--- EXERCISE ---
Keep the pictures out of the copy and print all the entries below exactly.

◆ ◆ ◆ ◆ ◆

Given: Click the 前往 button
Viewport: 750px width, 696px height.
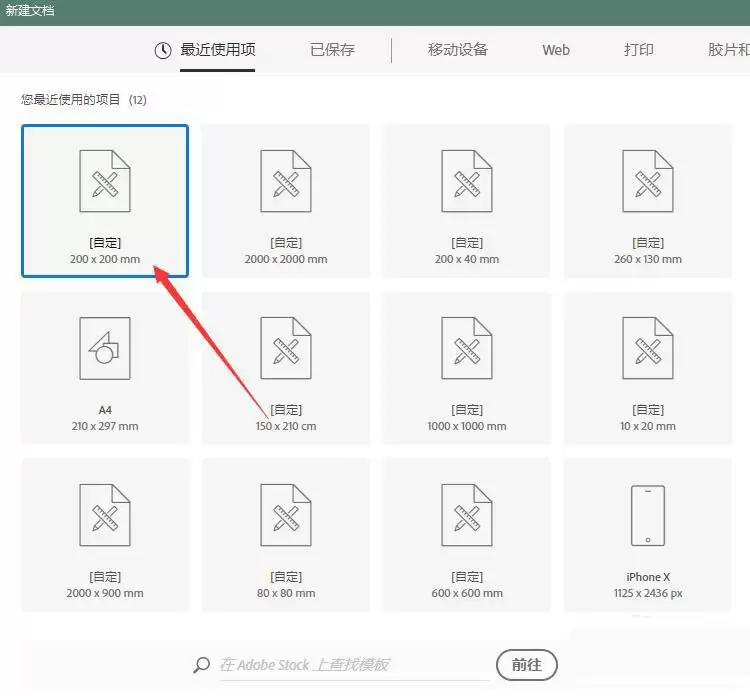Looking at the screenshot, I should [527, 664].
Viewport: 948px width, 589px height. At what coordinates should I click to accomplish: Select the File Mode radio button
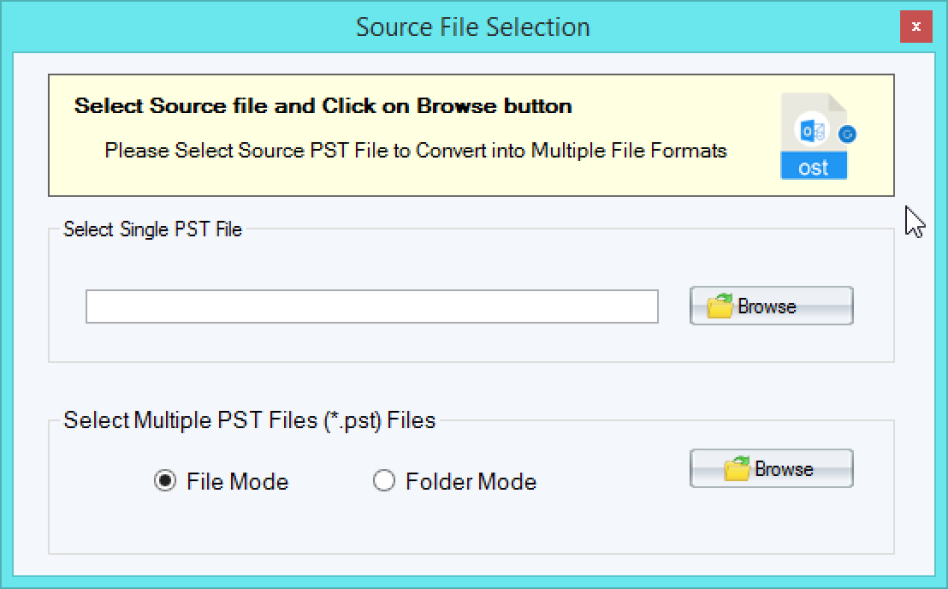[x=165, y=482]
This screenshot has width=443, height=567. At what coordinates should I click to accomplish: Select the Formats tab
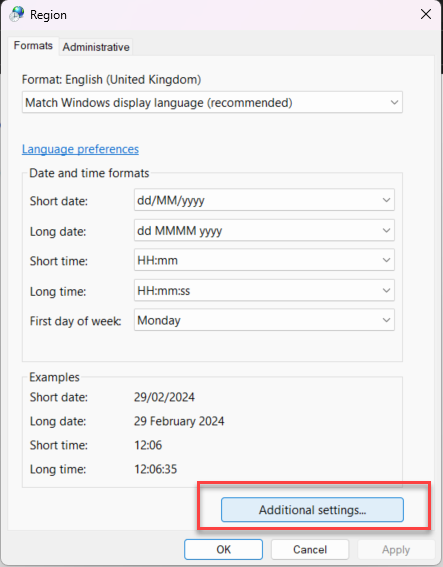33,46
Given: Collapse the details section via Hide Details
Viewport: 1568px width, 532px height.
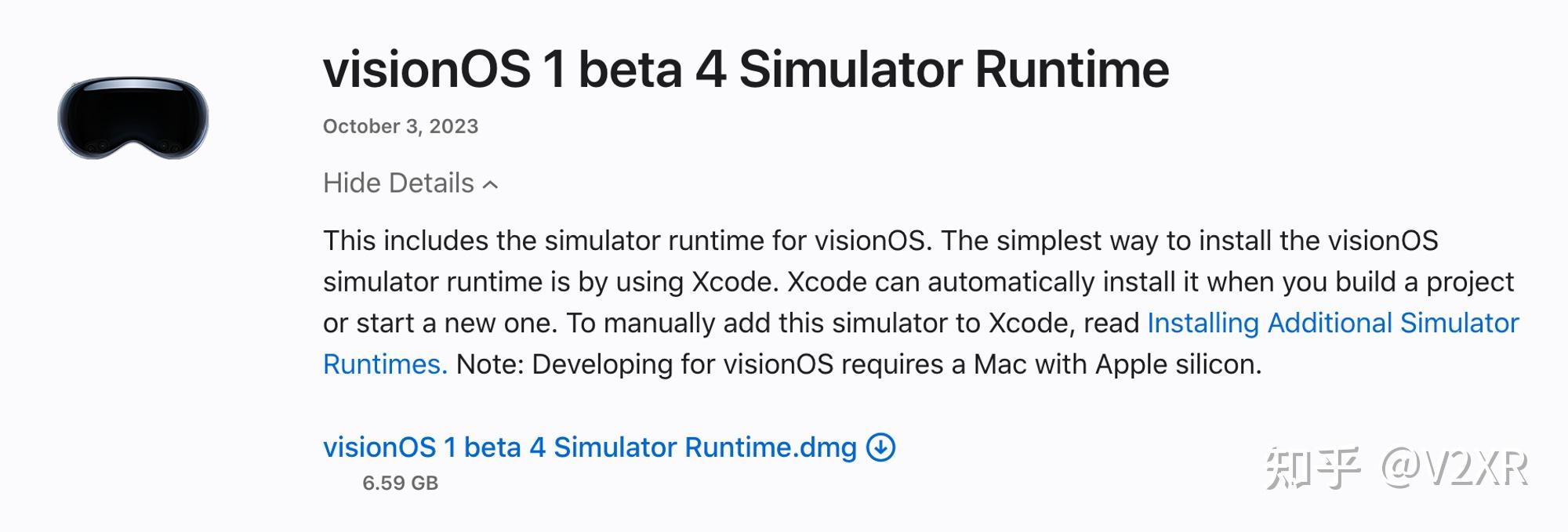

◆ ◆ ◆ ◆ ◆

--- PROBLEM SOLUTION ---
Given: Click the 前往 button
Viewport: 750px width, 696px height.
Looking at the screenshot, I should [527, 664].
Viewport: 948px width, 589px height. At what coordinates should I click to accomplish: Select the File Mode radio button
[x=165, y=482]
This screenshot has width=443, height=567. At what coordinates should I click to accomplish: Select the Formats tab
33,46
Given: Collapse the details section via Hide Details
Viewport: 1568px width, 532px height.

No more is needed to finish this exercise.